Records from a data source:
+++

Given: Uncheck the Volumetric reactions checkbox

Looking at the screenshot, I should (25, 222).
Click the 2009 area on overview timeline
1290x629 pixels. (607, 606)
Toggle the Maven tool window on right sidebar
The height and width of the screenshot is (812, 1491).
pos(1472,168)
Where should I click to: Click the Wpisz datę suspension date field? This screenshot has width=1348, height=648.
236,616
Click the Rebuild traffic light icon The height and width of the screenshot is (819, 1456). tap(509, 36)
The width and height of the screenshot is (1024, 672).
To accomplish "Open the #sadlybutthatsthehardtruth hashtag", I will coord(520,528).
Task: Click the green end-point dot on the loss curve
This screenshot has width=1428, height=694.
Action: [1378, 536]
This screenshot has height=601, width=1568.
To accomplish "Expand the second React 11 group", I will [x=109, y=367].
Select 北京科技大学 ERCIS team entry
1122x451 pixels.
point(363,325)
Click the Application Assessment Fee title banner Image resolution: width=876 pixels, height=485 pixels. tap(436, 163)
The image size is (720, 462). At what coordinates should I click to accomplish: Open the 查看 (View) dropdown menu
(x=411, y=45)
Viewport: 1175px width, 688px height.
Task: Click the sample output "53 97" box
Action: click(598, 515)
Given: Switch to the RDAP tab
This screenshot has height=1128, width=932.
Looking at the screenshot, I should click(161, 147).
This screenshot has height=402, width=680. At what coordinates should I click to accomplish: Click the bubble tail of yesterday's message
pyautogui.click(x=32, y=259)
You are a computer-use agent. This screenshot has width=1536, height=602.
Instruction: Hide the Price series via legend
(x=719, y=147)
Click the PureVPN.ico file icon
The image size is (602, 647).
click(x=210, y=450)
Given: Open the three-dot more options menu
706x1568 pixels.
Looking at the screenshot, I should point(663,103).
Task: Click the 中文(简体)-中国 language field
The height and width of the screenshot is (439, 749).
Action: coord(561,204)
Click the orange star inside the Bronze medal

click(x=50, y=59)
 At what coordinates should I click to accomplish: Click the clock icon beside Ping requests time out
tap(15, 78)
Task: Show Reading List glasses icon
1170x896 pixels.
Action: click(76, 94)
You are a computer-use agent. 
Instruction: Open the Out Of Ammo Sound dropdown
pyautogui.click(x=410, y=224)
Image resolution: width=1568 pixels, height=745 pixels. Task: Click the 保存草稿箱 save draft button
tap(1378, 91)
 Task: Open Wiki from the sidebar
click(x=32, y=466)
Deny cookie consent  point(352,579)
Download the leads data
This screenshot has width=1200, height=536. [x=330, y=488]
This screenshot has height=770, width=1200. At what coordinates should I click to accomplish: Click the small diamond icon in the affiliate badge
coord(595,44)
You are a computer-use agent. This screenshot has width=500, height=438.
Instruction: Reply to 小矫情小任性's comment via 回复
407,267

+++

[WORK INSTRUCTIONS]: Reproduce each line of the records in which the word "agent" appears.

[RESPONSE]:
You are a computer-use agent. This screenshot has width=1536, height=602.
You are a computer-use agent. 
You are a computer-use agent. This screenshot has width=500, height=438.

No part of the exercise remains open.